3.0 Background and Significance

The amount of oil that was released deliberately by the Iraqi forces amounted to approximately three million barrels which were the highest amount of oil to be spilled. The US army also used heavy bombs which were used against the Iraqis at the Kuwaiti borders.  In addition, according to (5) the Persian Gulf where the oil spillage occurred has a shallow body of water characterized with a rich flora and fauna, and as such any external contaminant would have elicited extensive damage to a human being. As aforementioned, the consequences of the oil spillage and fires by Iraqi forces are a multifaceted concept characterized with numerous research reviews. In addition, there are studies gaps in existence and conducting this research will seek to bridge the existing gaps.

3.1 Literature Review

The environmental implications of the Gulf War Crisis were promptly felt in the initial stages of the Iraqi invasion. To affirm this, (2) demonstrated that apart from the atrocities that the populations were subjected to, the oil fires elicited significant negative implications to the atmosphere. According to a study conducted by Center for Disease Control and Prevention among the employees in Kuwait city and the fighters in the front battle in the oil fields provided a clear hypothesis on the sources of the benzene particulates and radioactive materials. From the study, the blood samples analysis evidenced the existence of a great composition of volatile organic compounds with multiple signs of upper respiratory irritations. The study revealed that the benzene particulates originated from the burning of the unrefined petroleum. This equally led to the release of a mixture of gases and other particulate matters such as carbon dioxide, carbon monoxide, sulfur dioxide, volatile organics and the hydrogen peroxides. However, as (1) pointed out, the release of the soot which was a mixture of the solid particles embedded in tar elicited the highest rate of impacts to the environment. Soot is a radioactive element produced from the full depletion of the uranium majorly from explosive bombs and other arms.

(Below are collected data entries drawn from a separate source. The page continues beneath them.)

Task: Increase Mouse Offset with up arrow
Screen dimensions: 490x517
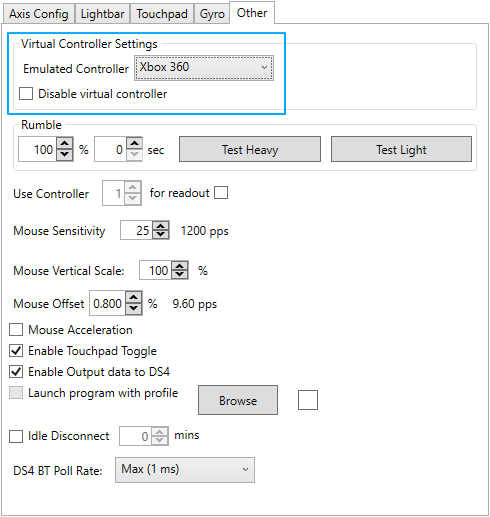Action: coord(134,297)
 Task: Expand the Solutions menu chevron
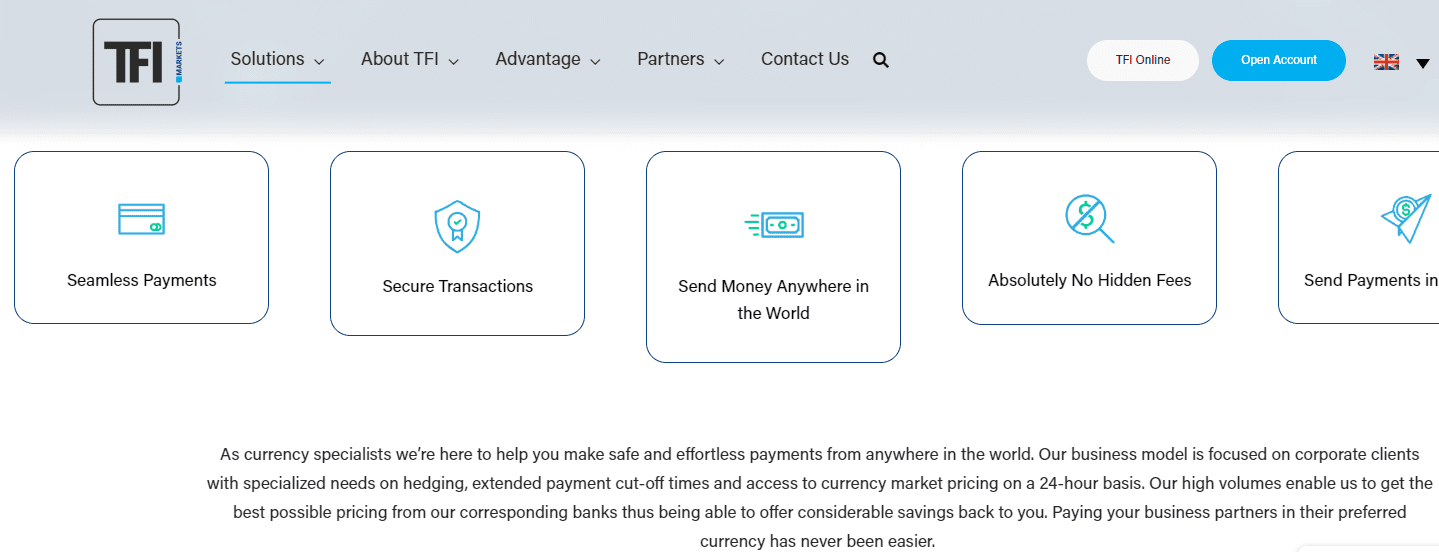tap(319, 62)
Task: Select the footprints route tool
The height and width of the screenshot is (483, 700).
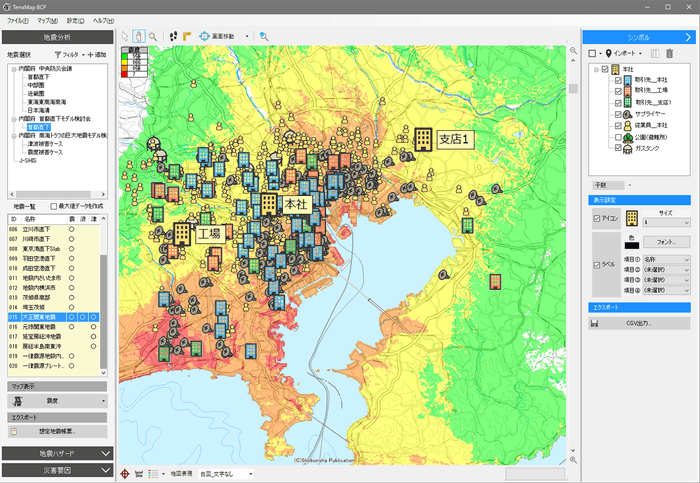Action: 174,36
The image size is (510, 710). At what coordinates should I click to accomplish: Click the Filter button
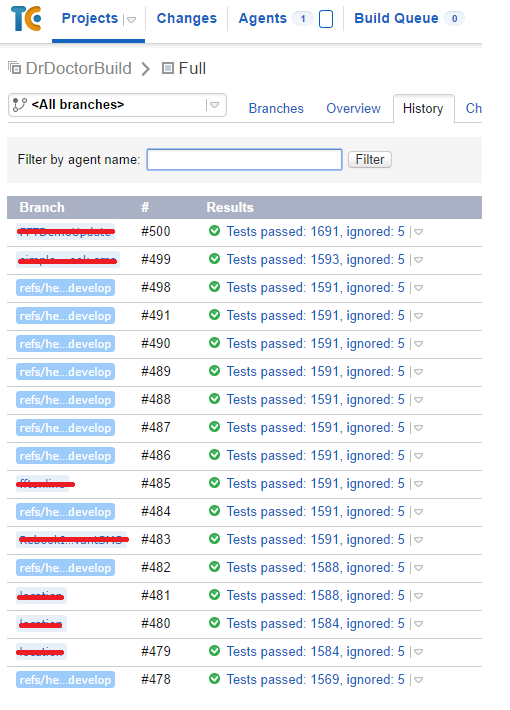(x=370, y=159)
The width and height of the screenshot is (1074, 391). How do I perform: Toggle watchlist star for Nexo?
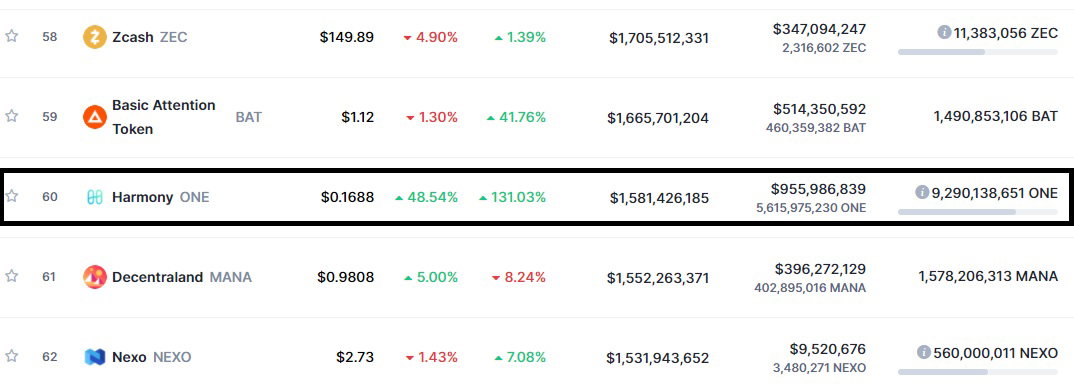12,356
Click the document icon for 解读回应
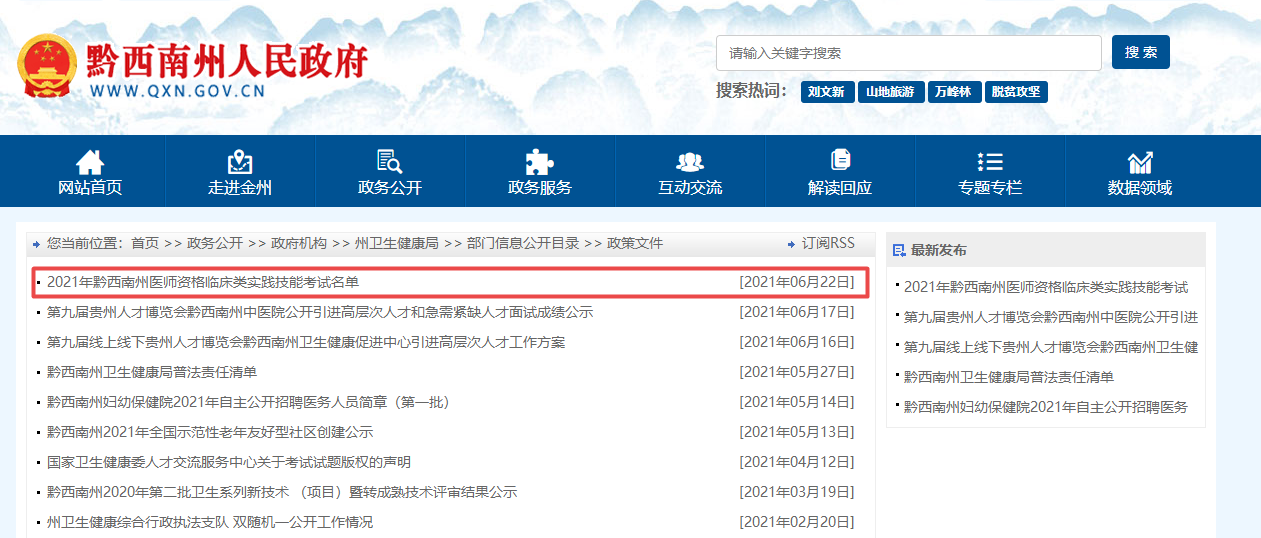 click(840, 160)
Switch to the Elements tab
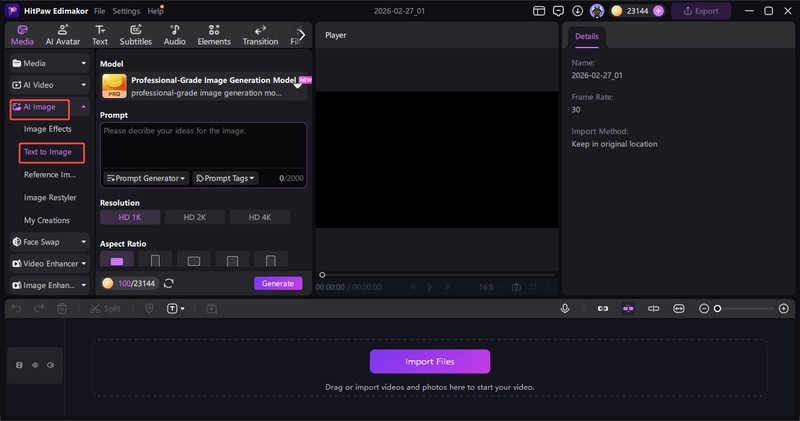Screen dimensions: 800x421 coord(214,36)
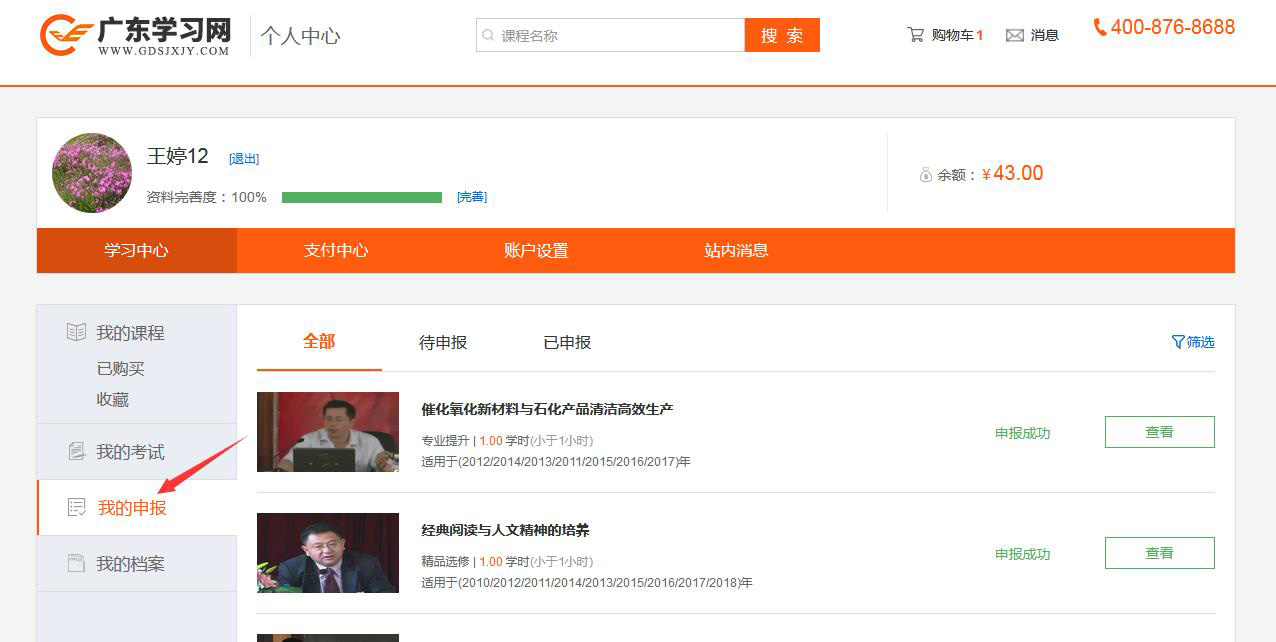Go to 站内消息 in navigation
This screenshot has height=642, width=1276.
tap(736, 250)
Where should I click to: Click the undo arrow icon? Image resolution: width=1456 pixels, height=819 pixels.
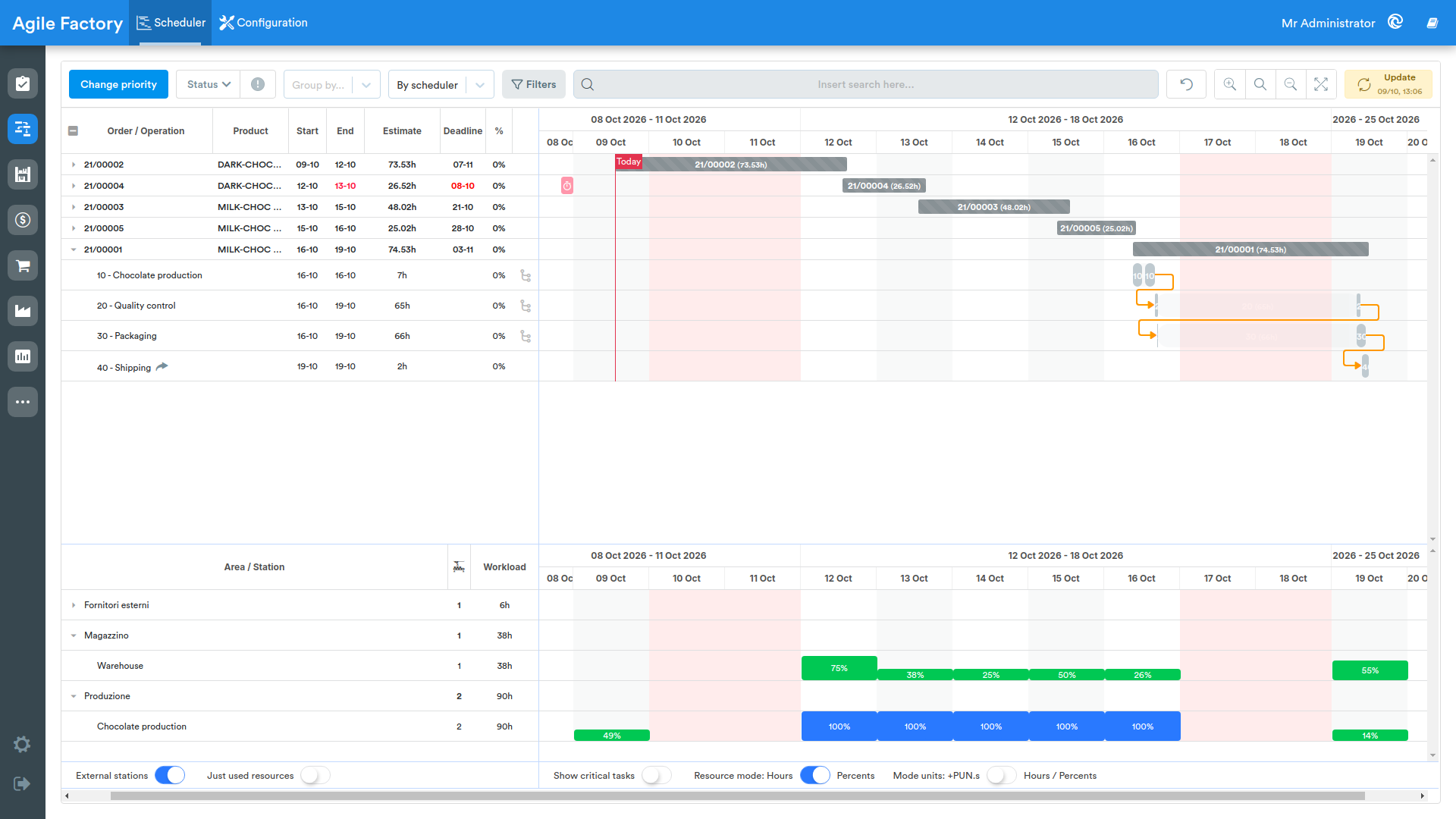(1186, 84)
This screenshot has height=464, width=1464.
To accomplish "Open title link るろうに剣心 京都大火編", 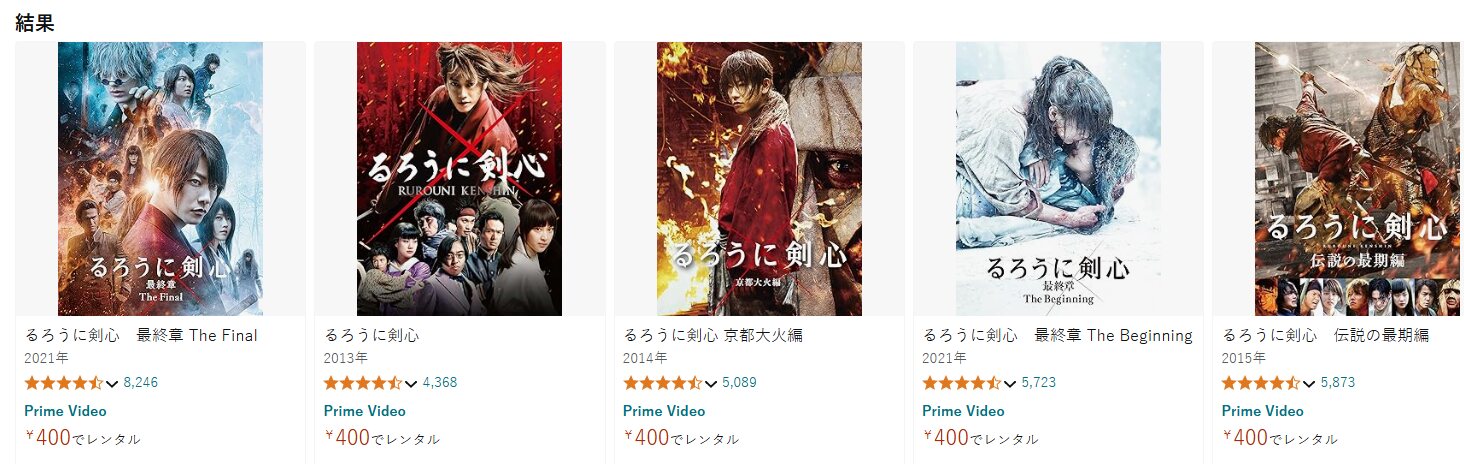I will (x=713, y=335).
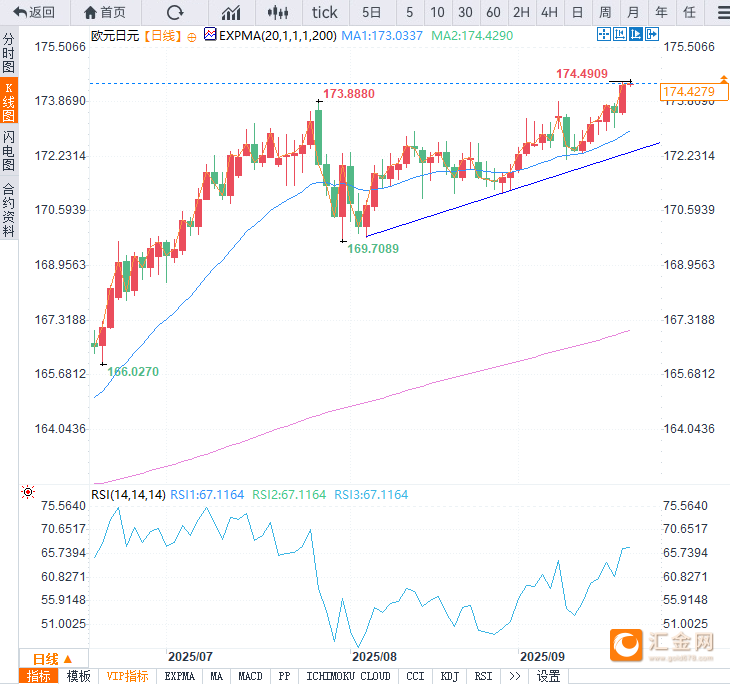Click the EXPMA indicator envelope icon
This screenshot has height=684, width=730.
coord(210,34)
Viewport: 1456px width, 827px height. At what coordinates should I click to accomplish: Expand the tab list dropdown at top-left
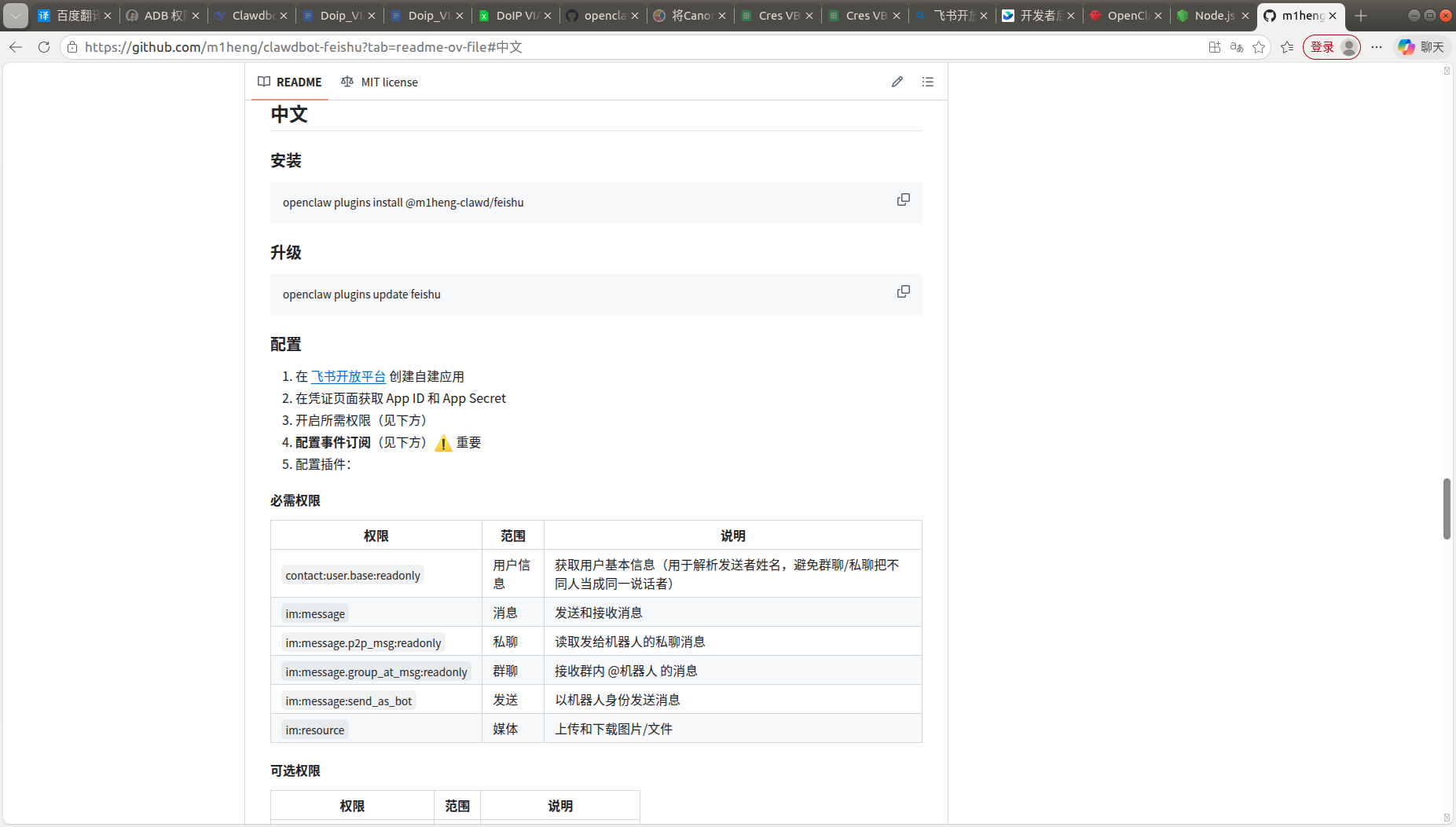(16, 16)
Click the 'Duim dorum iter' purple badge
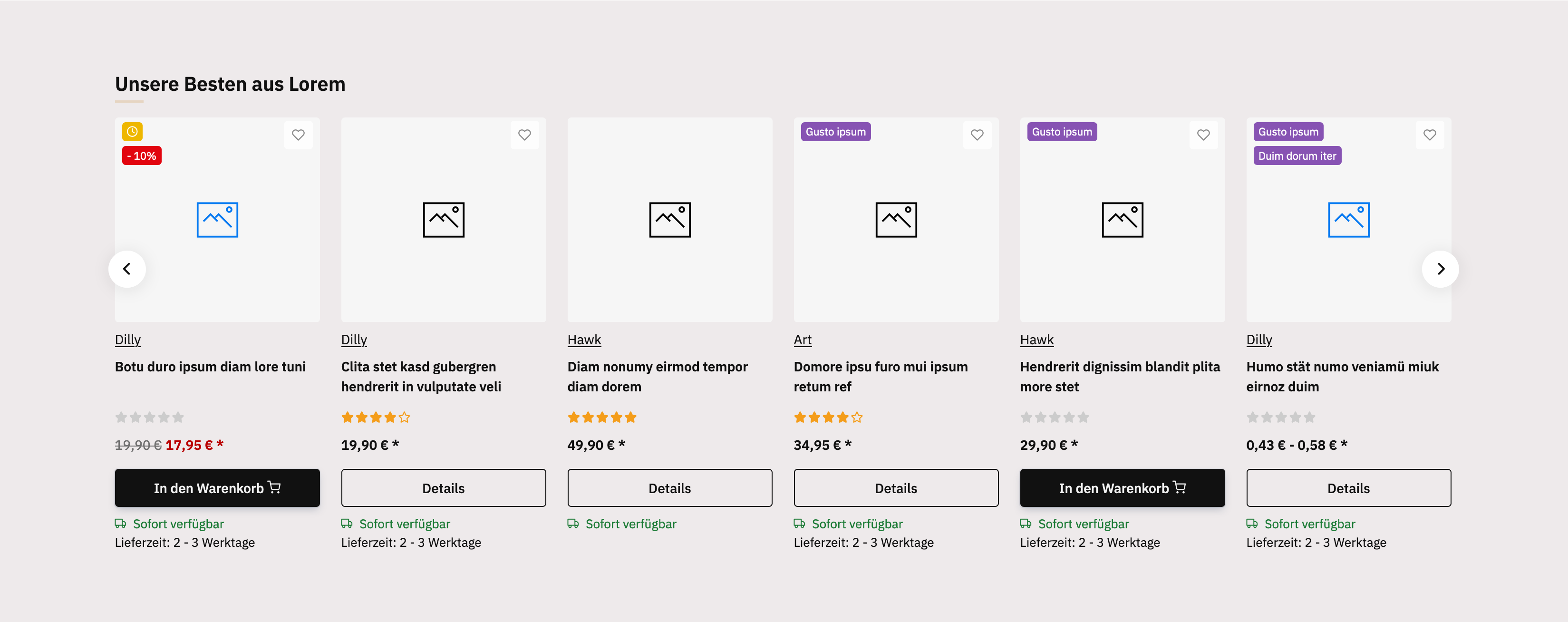Screen dimensions: 1568x622 coord(1297,156)
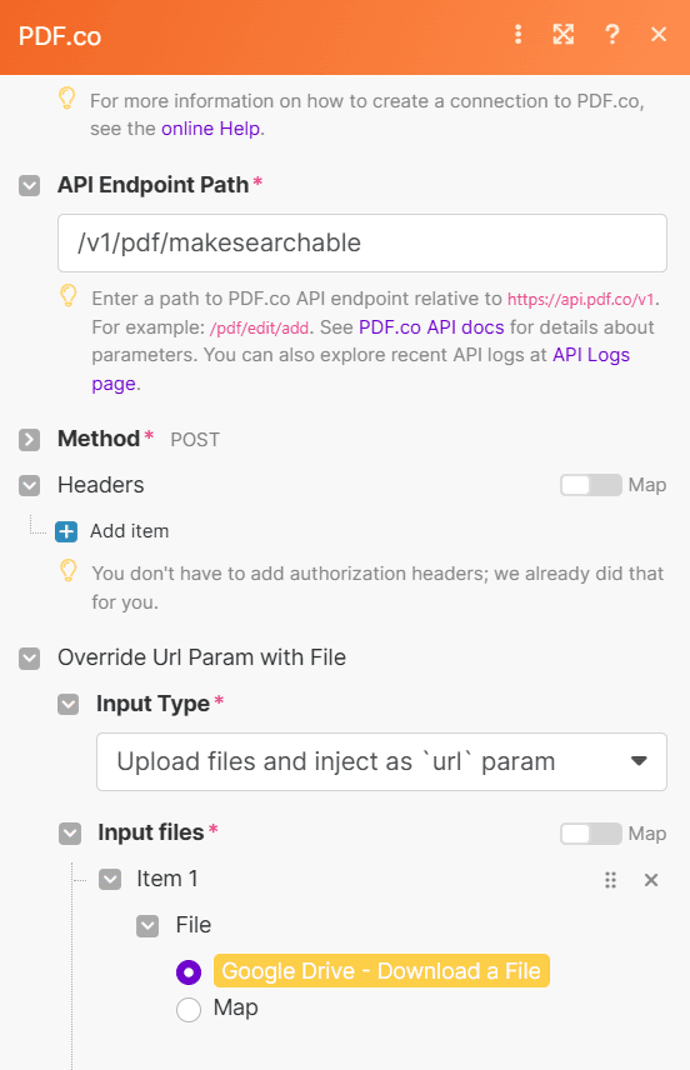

Benzene product is typically found in low concoctions in the majority of the plants and animals. In addition, according to (6), despite the natural sources of benzene being the volcanoes and forests fires, the primary emissions are from the crude oil and other emissions from the industries. In this case, owing to the volatility of benzene, their prevalence interaction with human beings is through inhalation, ingesting through contaminated food and water. In this regard, the burning of the crude oils from the Kuwait wells directly exposed the populations to benzene as this is the immediate compound of fuel combustion. In addition, the US army explosives, guns were made of the uranium metal. According to (4), when exposed to the air, uranium decomposes to produce toxic chemicals which can be trapped in a human body for many years leading to severe problems in the health of an individual. The increase in these compounds in the environment poses the risk of general weakness orchestrated by the poor health and malnutrition that was evident after the war.